Similarly, the study found, women of Japanese descent had higher estrogen levels than white women did, and their breast cancer rate followed suit.

These findings fit the theory that racial or ethnic differences in estrogen levels account for some of the differences seen in breast cancer rates, according to study leader Dr. Veronica Wendy Setiawan of the University of Southern California in Los Angeles.

An exception, she told Reuters Health, was the finding that African-American women had lower rates of breast cancer than white women did, despite having higher estrogen levels.

“We can’t explain that yet,” Setiawan said. It’s known that before menopause, black women have a higher risk of breast cancer than white women, she noted.

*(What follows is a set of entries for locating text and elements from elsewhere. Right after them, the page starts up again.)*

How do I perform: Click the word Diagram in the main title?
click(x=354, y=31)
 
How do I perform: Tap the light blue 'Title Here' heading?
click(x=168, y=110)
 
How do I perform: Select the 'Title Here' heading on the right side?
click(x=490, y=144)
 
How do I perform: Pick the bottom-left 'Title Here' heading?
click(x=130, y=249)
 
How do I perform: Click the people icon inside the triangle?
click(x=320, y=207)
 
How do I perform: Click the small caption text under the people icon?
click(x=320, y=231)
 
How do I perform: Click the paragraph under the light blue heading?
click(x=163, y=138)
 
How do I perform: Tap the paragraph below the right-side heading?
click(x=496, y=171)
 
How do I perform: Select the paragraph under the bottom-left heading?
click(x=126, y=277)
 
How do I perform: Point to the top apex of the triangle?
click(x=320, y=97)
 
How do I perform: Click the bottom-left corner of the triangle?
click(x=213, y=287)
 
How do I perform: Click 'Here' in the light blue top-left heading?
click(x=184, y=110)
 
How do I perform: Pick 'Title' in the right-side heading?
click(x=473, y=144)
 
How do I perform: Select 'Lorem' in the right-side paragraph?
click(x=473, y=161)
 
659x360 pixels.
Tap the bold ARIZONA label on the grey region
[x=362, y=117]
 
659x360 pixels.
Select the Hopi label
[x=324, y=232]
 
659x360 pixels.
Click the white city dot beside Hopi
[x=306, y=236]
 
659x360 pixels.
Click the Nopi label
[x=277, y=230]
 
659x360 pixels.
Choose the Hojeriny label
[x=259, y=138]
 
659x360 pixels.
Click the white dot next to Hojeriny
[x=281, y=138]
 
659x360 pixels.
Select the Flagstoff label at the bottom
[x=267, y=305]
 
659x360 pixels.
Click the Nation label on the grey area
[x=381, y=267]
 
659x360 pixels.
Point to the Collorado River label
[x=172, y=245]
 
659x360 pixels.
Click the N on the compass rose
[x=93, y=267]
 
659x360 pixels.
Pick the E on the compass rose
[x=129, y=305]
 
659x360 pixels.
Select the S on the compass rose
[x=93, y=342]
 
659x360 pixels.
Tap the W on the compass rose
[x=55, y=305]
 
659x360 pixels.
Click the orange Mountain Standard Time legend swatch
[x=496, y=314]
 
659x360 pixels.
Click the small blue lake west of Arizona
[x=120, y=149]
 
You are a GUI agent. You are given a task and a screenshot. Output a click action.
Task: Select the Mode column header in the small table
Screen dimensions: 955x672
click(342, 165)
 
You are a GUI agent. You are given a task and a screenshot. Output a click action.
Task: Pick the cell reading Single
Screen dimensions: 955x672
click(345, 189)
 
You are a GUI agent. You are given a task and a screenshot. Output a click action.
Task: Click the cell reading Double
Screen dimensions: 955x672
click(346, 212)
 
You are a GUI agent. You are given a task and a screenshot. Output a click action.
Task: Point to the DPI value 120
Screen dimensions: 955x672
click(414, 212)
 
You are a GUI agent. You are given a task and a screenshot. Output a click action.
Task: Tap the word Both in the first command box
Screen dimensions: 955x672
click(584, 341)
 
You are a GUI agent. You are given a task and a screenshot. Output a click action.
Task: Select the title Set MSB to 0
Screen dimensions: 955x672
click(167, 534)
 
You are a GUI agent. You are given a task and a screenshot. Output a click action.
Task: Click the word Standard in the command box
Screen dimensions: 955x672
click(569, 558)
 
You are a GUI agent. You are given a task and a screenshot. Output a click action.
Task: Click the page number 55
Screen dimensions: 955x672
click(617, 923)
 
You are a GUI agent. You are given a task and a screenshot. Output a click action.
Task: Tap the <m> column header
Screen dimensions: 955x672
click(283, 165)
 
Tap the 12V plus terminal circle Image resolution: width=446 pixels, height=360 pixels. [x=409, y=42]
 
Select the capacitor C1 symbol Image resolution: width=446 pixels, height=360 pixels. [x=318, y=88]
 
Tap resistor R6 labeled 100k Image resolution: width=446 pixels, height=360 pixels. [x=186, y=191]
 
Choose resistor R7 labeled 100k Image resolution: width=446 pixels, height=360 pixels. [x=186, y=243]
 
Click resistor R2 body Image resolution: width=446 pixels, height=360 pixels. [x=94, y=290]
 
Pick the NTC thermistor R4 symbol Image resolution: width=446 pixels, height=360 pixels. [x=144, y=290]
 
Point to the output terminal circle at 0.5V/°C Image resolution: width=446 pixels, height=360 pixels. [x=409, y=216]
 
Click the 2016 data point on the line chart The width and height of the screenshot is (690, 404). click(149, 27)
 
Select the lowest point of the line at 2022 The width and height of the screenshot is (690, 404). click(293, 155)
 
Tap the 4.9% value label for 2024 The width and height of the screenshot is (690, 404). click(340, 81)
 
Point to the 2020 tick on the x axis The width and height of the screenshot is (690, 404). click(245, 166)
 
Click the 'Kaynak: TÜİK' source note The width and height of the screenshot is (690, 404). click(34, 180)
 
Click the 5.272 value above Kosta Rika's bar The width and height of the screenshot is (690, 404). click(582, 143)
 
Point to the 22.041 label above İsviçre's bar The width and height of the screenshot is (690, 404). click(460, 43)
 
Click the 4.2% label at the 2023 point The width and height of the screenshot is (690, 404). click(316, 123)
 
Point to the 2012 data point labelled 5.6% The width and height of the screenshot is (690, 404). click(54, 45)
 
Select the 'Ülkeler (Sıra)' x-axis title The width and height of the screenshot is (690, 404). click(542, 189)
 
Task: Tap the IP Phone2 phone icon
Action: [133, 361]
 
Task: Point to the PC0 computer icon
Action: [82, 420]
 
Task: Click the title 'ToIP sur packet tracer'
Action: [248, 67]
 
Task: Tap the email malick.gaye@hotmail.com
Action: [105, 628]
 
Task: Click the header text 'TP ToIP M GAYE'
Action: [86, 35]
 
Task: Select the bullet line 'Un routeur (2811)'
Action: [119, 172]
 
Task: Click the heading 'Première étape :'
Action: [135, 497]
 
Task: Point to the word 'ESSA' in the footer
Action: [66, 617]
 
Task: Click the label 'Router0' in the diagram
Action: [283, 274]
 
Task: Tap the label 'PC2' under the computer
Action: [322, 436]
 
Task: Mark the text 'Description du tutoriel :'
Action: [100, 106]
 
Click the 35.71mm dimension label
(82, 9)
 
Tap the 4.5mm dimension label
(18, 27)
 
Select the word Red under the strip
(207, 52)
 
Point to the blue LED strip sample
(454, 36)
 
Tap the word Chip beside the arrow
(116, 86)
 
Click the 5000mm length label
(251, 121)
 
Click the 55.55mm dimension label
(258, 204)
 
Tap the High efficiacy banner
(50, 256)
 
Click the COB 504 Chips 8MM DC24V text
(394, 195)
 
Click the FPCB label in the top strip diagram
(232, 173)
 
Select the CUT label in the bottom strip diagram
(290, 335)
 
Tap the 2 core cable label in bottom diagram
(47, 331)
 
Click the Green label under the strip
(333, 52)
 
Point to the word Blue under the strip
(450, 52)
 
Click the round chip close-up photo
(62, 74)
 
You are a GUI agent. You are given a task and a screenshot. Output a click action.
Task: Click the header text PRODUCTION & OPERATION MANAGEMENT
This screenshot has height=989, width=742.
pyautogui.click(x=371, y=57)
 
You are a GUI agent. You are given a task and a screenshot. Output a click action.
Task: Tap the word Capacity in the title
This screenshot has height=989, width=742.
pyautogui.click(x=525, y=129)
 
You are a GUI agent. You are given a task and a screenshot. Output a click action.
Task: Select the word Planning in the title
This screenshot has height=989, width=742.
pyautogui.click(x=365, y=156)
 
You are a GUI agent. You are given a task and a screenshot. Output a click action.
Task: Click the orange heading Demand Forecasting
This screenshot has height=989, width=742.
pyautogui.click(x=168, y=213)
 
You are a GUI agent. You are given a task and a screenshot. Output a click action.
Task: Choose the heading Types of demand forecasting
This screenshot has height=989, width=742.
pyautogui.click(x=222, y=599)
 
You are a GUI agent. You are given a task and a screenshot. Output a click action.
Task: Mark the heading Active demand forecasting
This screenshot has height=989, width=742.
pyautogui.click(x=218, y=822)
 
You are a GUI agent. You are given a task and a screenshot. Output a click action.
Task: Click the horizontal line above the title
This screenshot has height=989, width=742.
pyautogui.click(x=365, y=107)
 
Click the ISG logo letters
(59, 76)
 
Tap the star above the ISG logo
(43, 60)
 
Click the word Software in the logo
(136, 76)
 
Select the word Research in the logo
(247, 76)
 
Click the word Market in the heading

So it’s a puzzle as to why their risk doesn’t remain elevated after menopause, even though their estrogen levels remain relatively high.

Another finding with no clear explanation is the fact that Japanese-American women had higher estrogen levels and a higher rate of breast cancer than white women did — a stark reversal of what’s been previously observed.

This rise in estrogen levels among Japanese Americans may be driving the rise in breast cancer, according to Setiawan, but no one knows what factors — such as diet or other lifestyle changes — are affecting estrogen levels in these women.

Excess body fat raises estrogen levels, but Japanese Americans in the study were generally thinner than other women.

The findings are based on 739 women who are part of a larger study that has followed an ethnically diverse group of adults from California and Hawaii for more than a decade.

Setiawan notes that more research is needed to figure out why black women differ from other women when it comes to the relationship between estrogen levels and breast cancer — and why estrogen levels appear to be changing among Japanese women.

SOURCE: Cancer Epidemiology, Biomarkers & Prevention, October 2006.


Ethnic gaps in breast cancer linked to hormones

Research has shown that breast cancer is diagnosed more or less frequently in different ethnic groups in the United States. But scientists aren’t sure why these differences happen. Differences in genetics might be part of the explanation. External factors, such as diet and lifestyle choices, also probably contribute to these differences.

The study reviewed here looked at whether differences in hormone levels could help explain differences in breast cancer rates. While the results don’t provide all the answers, they do offer more information. For example, Japanese American women and native Hawaiian women have a higher than average risk of breast cancer and their estrogen levels were found to be higher than average. On the other hand, African American women have a lower risk of breast cancer than white women, but in this study, African American women had higher estrogen levels than white women.

The study also showed that average estrogen levels of Japanese American women have been rising over time. The reason for this is unclear, and it is not clear that an increase in breast cancer risk will follow.